• [Exercise description] Retype the lines below exactly, from the one that contains "Maximize the Camera window" through the last, and leave every picture out.
══ Records ══
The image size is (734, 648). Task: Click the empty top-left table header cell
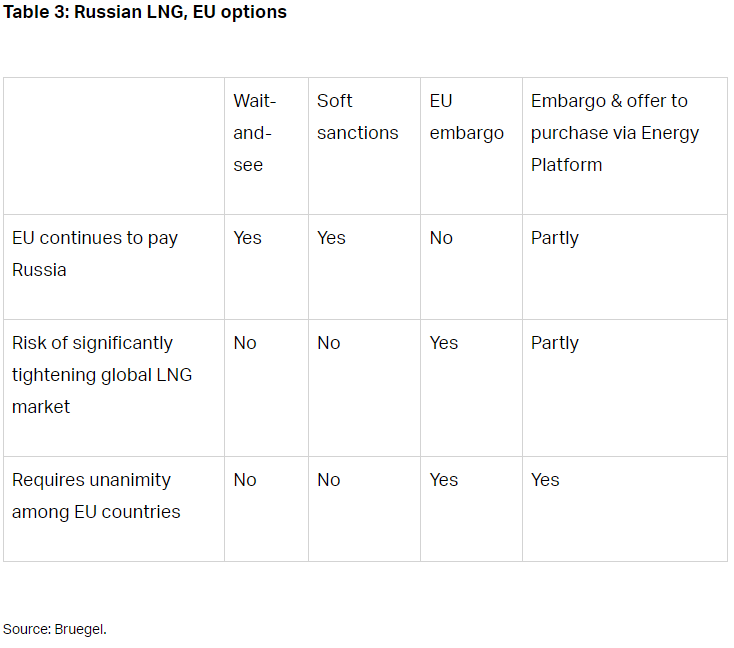coord(114,146)
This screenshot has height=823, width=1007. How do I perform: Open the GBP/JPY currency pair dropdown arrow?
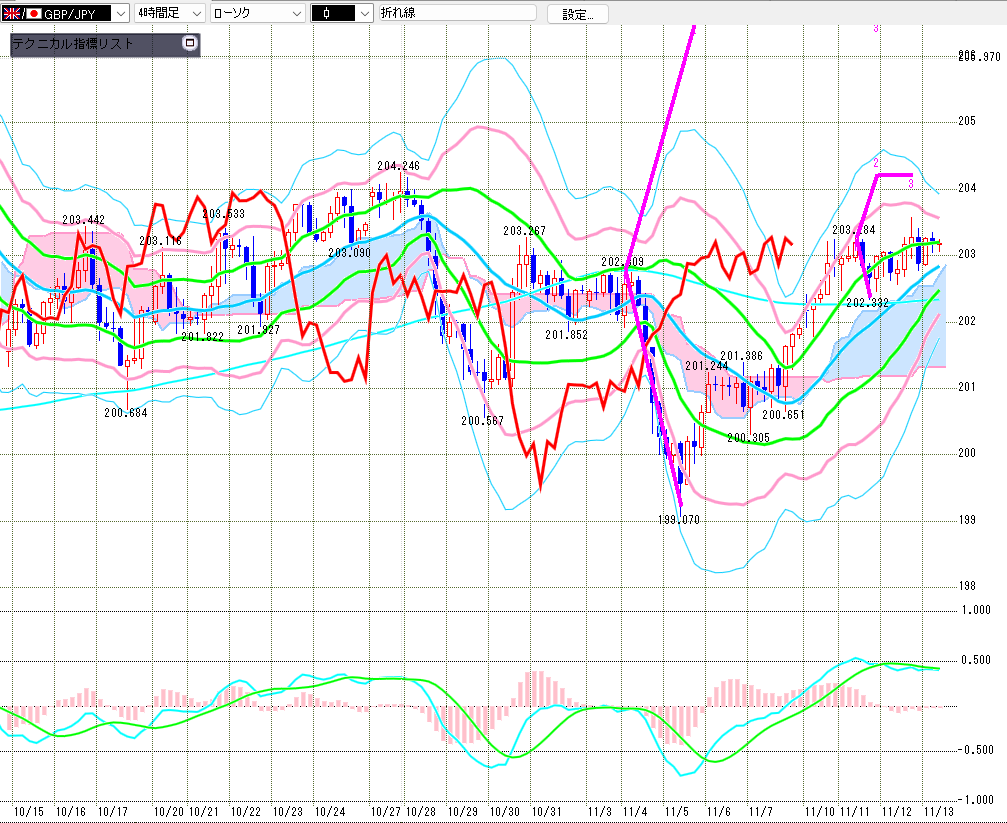[120, 14]
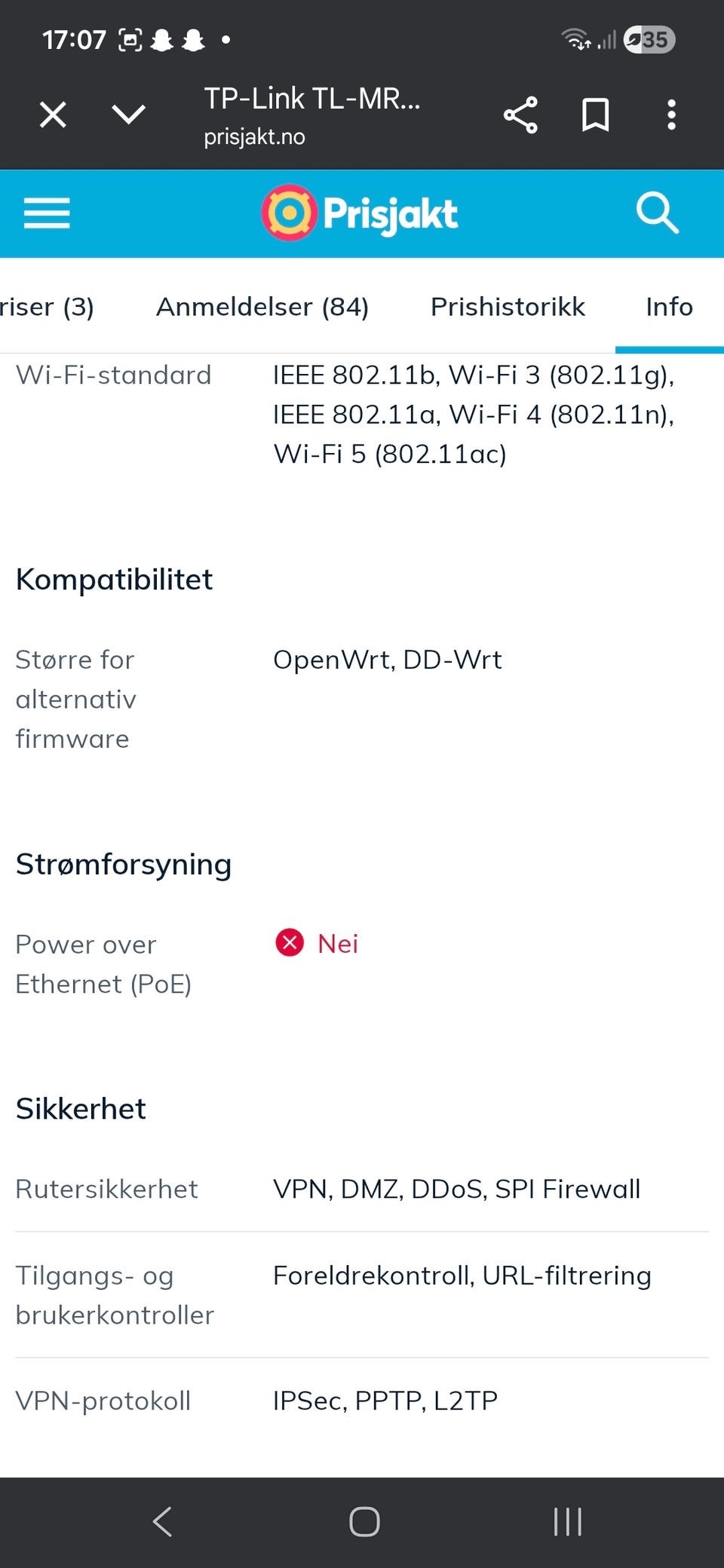Screen dimensions: 724x1568
Task: Tap the VPN-protokoll specification row
Action: pos(362,1401)
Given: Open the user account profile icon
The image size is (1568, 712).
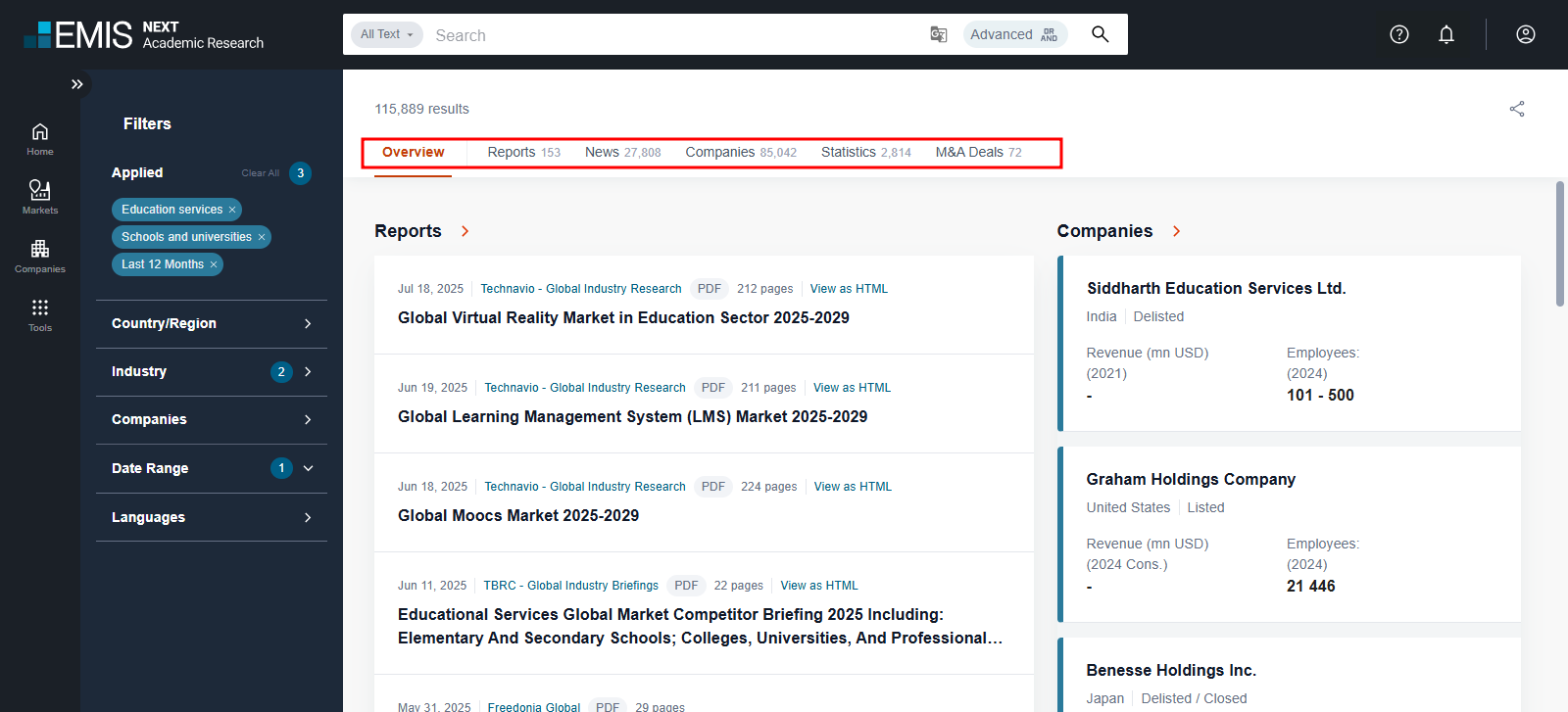Looking at the screenshot, I should click(x=1525, y=34).
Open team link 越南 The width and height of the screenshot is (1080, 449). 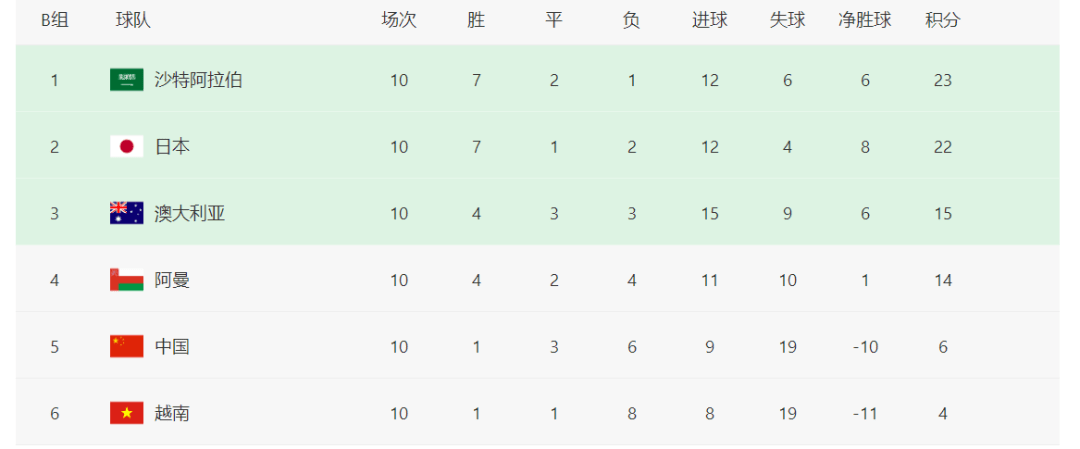pos(172,413)
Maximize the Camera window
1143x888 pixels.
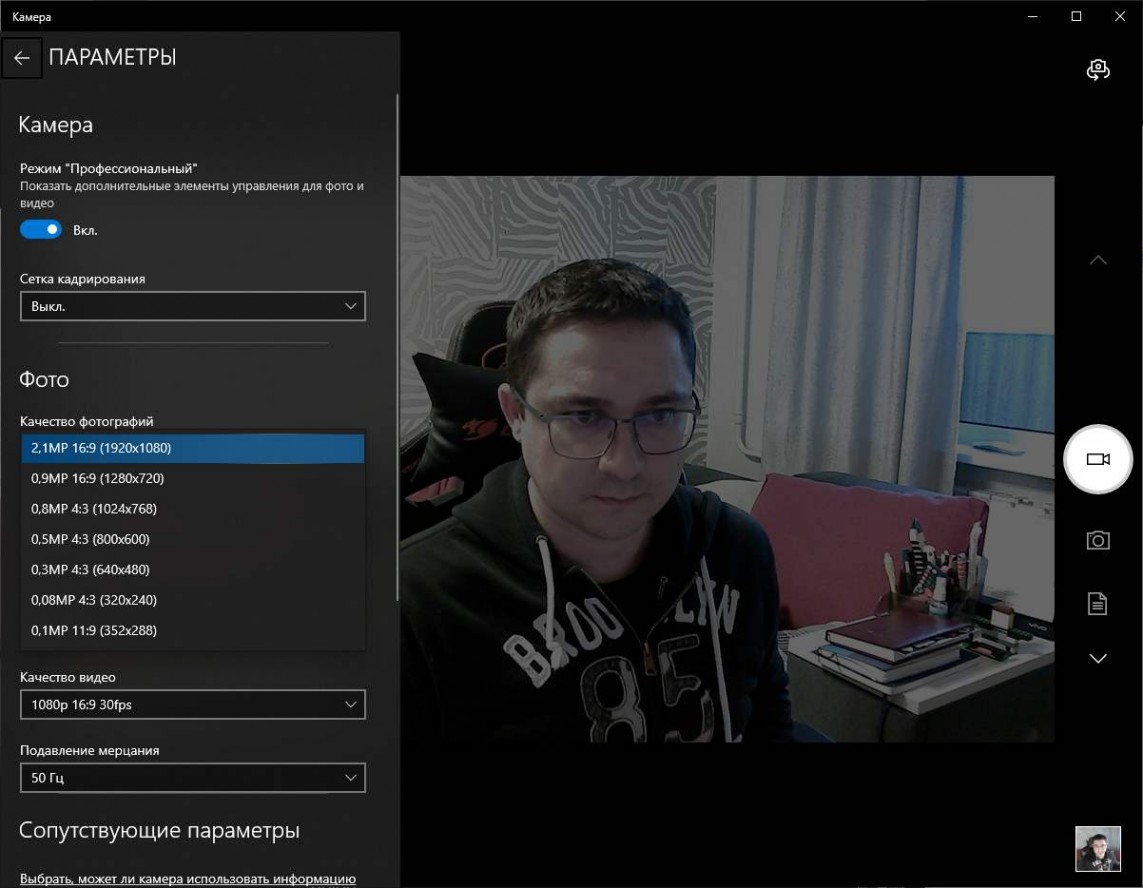[1076, 16]
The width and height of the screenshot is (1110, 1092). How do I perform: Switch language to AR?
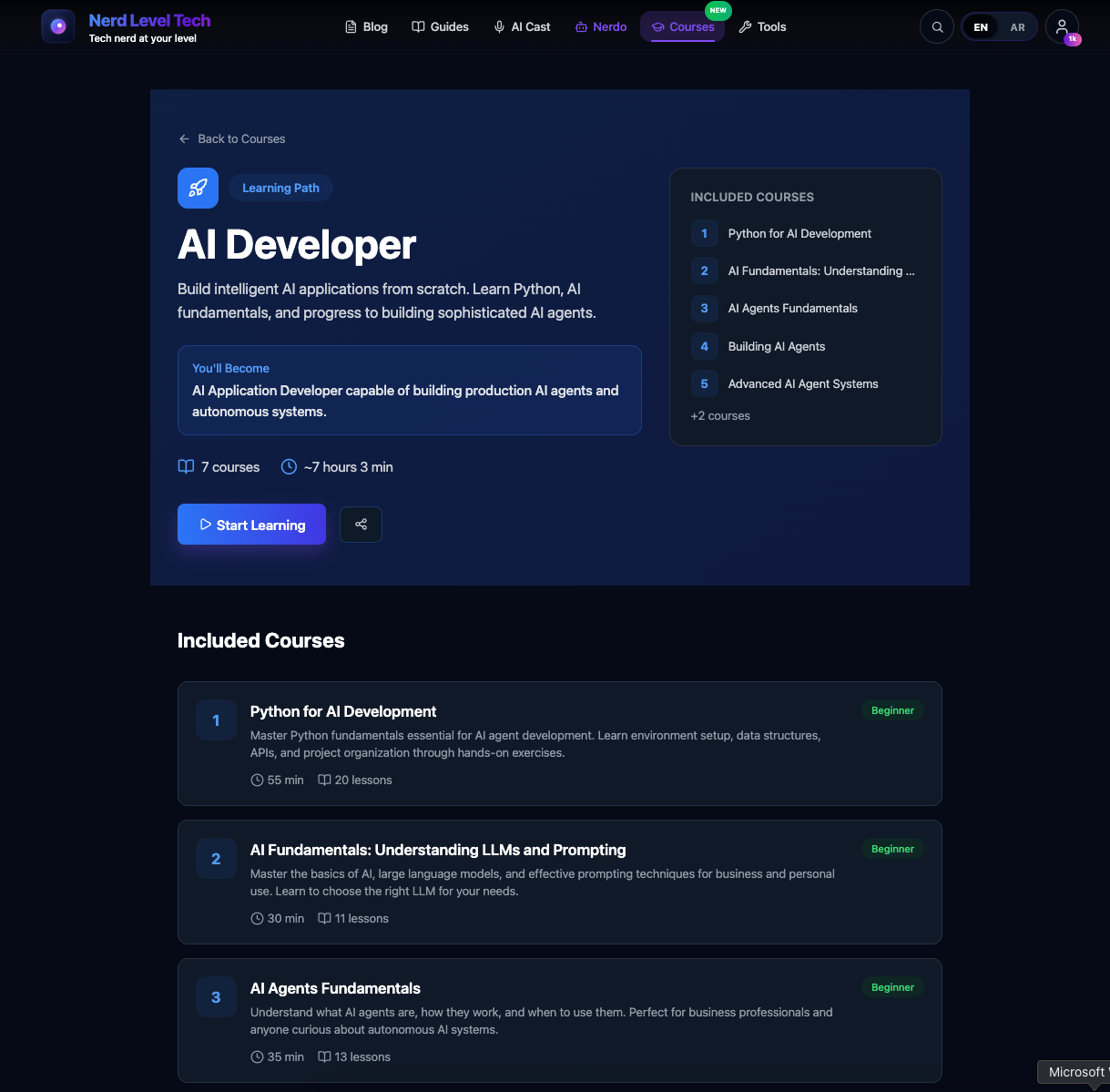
═══
• [Response area]
Maximize the Camera window
1143x888 pixels.
[1076, 16]
The width and height of the screenshot is (1110, 1092). How do I perform: Switch language to AR?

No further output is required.